Namun, oleh rezim Megawati terbit peraturan pemerintah pengganti undang-undang (Perppu 1/2004) sehingga perusahaan-perusahaan tertentu dibolehkan menambang secara terbuka (open pit) di dalam hutan lindung. Berbasis Perppu ini Megawati kemudian menerbitkan Keppres 41/2004 yang membolehkan 13 korporasi menambang di dalam hutan lindung seluas 927.648 hektare (dari total luas izin 6.257.640.49 hektare).

Meski dalam masa kampanyenya, dan bahkan mencatat secara formal pengalokasian penguasaan lahan kepada rakyat berupa perhutanan sosial (12,7 juta hektare) dan reforma agraria (5 juta hektare), ternyata yang dilakukan rezim Joko Widodo cenderung sebaliknya.

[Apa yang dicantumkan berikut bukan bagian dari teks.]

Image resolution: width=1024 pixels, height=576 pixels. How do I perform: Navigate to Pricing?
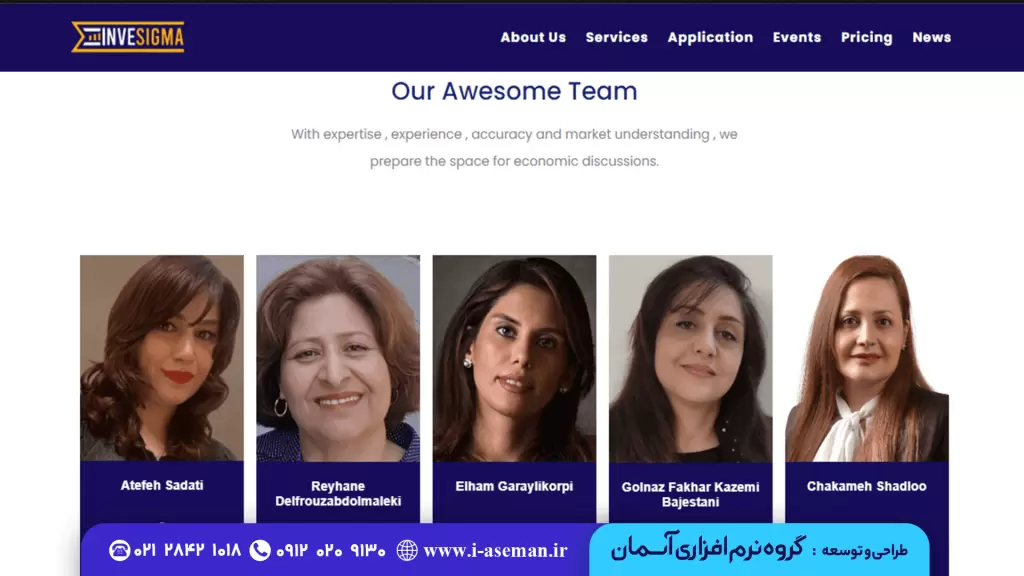pyautogui.click(x=867, y=37)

Hingga saat ini, pemenuhan janjinya tersebut hanya sekitar 2 juta hektare (atau 11 persen dari total janjinya), sementara alokasi lahan yang diberikan rezimnya ke korporasi hampir mencapai 8 juta hektare. Terdiri dari 2,6 juta hektare PBPH Alam, 3,1 juta hektare PBPH Tanaman, 598 ribu hektare pelepasan kawasan hutan untuk sawit dan 1,6 juta hektare untuk pertambangan.

Jokowi sendiri baru 8 tahun berkuasa, sehingga masih punya waktu 2 tahun lagi menuntaskan periode kepresidenannya. Persoalannya, 2 tahun terakhir tersebut akan berupa tahun elektoral, baik pusat maupun daerah, yang biasanya justru ditandai dengan hujan izin.